» **What is expected**:
The response should hold each line from the entries below where "selector" is found.

» **Data to examine**:
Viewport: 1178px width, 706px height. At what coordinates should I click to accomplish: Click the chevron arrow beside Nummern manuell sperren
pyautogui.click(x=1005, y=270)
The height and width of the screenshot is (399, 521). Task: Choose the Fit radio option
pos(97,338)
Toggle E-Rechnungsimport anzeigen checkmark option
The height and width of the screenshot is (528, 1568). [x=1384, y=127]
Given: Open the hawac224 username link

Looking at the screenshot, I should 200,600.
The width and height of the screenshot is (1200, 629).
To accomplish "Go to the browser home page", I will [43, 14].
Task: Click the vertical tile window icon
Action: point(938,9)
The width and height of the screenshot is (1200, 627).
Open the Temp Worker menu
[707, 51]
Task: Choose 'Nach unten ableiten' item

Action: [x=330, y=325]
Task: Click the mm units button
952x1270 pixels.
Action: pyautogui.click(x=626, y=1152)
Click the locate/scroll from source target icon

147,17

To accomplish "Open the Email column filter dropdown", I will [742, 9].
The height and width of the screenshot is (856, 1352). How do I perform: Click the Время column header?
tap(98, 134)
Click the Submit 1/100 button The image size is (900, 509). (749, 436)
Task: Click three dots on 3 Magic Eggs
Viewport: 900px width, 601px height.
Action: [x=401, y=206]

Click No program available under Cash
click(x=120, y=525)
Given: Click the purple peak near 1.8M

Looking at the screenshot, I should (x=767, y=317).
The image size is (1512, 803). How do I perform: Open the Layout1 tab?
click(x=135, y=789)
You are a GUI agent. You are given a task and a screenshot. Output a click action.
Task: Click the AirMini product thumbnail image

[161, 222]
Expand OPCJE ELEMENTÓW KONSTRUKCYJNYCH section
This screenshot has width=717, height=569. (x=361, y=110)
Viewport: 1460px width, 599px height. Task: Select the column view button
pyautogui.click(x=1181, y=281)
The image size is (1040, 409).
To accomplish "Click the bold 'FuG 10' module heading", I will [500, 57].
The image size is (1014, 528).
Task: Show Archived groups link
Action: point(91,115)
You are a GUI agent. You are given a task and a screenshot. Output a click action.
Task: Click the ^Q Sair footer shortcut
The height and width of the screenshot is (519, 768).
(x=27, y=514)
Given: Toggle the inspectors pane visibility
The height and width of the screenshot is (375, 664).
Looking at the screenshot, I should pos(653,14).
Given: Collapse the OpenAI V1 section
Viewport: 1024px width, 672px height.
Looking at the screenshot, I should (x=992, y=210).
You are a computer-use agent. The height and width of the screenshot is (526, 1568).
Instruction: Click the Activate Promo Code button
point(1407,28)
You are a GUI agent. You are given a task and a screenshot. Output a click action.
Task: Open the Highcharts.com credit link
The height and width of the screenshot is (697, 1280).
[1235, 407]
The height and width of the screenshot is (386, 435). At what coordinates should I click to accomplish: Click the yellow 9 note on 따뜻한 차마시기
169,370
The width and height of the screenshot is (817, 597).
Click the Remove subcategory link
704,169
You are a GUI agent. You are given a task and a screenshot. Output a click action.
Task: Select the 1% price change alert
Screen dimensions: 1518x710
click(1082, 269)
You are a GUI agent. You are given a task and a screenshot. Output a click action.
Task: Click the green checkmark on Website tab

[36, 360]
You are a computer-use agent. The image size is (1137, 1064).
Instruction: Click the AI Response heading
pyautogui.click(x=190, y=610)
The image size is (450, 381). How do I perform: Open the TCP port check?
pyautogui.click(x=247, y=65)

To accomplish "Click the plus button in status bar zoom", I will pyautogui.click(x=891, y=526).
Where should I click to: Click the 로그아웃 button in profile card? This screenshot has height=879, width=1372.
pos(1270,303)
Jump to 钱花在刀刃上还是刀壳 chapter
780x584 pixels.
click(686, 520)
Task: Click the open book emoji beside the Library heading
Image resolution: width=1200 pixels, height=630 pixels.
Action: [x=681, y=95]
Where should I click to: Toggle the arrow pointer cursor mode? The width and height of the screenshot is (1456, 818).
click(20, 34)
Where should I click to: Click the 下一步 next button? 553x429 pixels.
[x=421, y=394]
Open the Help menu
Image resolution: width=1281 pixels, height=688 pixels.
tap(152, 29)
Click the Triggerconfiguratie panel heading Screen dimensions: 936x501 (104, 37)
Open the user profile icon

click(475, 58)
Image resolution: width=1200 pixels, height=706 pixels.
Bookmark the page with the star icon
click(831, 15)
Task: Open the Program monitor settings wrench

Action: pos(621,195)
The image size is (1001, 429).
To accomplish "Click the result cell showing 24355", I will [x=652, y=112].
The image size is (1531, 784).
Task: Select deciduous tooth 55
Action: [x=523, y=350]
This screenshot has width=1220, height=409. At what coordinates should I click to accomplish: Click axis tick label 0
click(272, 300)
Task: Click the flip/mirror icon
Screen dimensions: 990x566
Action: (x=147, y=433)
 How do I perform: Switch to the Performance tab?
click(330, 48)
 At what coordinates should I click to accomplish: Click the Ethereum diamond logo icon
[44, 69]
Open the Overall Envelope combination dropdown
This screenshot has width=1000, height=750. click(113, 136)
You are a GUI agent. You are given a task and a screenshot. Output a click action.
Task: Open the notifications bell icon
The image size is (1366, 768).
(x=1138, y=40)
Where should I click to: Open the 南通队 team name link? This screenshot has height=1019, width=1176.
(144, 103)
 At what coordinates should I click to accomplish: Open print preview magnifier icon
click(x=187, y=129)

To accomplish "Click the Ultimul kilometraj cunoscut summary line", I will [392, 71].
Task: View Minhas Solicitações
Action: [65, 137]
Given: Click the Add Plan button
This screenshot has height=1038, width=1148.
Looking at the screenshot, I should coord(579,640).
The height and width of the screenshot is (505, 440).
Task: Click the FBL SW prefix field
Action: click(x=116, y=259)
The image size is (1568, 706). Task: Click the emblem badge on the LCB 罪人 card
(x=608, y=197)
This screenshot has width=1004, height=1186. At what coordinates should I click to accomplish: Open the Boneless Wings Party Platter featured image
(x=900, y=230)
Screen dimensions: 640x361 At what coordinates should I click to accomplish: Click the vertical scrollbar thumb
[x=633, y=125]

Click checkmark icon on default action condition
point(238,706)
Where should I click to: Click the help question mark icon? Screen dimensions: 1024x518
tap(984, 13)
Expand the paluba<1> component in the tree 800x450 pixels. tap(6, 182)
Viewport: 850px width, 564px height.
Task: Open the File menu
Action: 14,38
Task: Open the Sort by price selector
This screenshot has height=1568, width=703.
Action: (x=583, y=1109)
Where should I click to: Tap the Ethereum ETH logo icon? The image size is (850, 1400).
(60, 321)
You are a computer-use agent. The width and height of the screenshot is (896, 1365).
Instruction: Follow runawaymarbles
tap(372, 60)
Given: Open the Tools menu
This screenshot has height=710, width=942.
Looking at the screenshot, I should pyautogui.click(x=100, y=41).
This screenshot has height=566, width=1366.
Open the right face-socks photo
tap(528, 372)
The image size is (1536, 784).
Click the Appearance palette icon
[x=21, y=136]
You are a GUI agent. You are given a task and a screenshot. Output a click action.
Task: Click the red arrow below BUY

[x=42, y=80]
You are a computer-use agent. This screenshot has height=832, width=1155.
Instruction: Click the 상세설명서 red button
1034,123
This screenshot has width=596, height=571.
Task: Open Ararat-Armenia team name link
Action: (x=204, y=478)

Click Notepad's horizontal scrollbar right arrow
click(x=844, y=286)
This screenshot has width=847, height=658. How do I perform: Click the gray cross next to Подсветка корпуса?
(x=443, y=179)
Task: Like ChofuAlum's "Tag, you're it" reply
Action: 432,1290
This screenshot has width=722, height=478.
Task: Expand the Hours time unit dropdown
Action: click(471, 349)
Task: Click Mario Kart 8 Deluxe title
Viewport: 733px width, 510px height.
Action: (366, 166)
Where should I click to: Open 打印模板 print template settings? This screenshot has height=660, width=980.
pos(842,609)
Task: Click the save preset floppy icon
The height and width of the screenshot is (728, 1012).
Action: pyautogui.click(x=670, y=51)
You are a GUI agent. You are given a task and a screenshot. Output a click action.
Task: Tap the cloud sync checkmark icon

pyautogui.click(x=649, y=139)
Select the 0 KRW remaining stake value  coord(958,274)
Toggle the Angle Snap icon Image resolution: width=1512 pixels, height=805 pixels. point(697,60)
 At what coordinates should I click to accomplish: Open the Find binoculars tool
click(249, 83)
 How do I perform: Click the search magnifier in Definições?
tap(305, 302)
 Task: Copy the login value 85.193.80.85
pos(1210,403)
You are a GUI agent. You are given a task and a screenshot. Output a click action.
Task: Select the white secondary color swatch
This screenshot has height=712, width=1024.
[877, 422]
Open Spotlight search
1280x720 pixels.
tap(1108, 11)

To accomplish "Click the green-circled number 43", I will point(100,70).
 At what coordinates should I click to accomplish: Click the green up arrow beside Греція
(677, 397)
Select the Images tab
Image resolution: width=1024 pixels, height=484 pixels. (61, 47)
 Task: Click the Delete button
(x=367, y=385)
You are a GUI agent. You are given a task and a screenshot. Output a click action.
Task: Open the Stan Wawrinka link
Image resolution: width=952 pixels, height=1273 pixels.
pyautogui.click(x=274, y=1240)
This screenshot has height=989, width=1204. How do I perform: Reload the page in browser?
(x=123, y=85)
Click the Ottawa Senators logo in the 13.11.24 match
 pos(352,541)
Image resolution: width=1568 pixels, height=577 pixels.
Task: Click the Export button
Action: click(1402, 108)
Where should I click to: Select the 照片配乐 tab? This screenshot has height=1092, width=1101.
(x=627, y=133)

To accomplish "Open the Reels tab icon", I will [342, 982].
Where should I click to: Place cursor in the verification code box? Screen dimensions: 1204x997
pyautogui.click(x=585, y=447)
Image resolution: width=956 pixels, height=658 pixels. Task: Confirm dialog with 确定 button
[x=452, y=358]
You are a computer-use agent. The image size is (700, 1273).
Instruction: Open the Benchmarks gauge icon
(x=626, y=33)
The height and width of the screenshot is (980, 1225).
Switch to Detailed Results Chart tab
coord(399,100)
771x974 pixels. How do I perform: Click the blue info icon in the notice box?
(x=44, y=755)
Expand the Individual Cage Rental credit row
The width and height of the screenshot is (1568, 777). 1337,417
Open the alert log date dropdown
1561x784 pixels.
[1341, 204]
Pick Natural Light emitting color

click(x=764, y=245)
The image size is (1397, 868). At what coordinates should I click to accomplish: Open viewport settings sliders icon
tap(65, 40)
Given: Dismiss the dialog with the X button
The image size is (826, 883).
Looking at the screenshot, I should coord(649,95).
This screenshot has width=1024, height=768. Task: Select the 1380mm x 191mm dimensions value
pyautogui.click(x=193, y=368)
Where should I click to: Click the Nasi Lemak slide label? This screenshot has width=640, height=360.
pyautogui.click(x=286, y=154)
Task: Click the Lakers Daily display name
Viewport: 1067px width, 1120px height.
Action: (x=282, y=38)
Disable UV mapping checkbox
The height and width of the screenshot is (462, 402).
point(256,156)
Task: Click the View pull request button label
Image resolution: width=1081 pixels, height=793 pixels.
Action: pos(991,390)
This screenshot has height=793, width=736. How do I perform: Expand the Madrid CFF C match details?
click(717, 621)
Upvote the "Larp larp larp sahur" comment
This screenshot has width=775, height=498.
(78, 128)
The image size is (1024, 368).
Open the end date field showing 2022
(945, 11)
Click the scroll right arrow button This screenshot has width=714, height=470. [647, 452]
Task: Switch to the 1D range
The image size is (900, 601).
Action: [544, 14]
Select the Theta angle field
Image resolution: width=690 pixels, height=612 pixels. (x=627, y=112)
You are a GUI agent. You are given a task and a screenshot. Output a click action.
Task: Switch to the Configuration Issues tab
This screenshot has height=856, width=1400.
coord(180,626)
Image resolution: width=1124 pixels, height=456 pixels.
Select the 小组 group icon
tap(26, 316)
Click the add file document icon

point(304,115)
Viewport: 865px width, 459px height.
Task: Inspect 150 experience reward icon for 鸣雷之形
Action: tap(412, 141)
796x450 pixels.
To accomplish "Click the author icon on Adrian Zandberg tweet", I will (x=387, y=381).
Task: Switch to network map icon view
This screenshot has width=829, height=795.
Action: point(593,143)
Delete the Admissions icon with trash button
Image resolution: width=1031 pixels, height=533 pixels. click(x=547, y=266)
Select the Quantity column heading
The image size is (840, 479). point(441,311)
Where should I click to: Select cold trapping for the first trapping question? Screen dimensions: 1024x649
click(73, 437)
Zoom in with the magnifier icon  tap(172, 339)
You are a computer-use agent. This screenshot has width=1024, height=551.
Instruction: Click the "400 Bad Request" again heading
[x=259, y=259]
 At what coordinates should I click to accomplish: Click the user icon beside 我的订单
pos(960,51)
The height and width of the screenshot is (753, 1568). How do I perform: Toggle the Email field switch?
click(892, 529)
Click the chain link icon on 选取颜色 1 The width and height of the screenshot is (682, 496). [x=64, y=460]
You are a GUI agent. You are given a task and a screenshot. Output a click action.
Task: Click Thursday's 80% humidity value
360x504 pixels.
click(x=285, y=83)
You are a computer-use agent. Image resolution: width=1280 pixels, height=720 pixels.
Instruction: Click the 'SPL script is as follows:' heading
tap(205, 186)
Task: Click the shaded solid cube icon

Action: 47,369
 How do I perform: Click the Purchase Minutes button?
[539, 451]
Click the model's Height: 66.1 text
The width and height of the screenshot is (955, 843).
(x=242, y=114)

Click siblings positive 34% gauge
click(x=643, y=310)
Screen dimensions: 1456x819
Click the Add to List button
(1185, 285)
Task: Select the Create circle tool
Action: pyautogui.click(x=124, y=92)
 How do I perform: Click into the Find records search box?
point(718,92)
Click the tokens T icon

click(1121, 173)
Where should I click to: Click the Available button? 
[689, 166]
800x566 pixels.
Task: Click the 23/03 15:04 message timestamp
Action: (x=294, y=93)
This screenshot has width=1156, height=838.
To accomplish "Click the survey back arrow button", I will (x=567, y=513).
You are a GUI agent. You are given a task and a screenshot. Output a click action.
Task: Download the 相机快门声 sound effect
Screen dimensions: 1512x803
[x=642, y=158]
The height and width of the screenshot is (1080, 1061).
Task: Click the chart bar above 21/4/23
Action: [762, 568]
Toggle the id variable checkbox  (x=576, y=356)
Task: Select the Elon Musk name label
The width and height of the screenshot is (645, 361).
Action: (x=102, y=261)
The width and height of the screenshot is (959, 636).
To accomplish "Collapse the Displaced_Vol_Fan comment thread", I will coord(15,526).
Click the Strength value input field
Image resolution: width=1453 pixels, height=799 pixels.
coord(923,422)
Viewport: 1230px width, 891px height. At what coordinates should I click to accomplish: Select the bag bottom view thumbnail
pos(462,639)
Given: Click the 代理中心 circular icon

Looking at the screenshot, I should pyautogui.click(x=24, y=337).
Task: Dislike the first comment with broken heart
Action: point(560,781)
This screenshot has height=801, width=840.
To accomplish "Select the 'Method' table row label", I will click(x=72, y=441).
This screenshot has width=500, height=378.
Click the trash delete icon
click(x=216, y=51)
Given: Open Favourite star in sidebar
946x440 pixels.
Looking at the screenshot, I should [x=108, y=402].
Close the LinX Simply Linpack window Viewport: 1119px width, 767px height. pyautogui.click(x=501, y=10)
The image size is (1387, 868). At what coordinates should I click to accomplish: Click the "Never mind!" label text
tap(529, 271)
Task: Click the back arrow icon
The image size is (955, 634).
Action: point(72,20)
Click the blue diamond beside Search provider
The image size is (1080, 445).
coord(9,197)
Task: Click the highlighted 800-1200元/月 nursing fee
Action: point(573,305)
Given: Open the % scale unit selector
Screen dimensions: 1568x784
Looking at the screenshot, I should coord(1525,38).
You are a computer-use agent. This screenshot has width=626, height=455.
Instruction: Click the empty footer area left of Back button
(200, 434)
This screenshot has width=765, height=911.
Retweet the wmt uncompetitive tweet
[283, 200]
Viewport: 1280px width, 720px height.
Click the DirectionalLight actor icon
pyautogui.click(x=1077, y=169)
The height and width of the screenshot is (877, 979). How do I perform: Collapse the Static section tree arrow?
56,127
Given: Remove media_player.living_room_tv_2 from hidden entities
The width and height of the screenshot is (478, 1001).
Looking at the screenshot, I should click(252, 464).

» **Written response**:
Task: Open the Sort by price selector
Given: Open the % scale unit selector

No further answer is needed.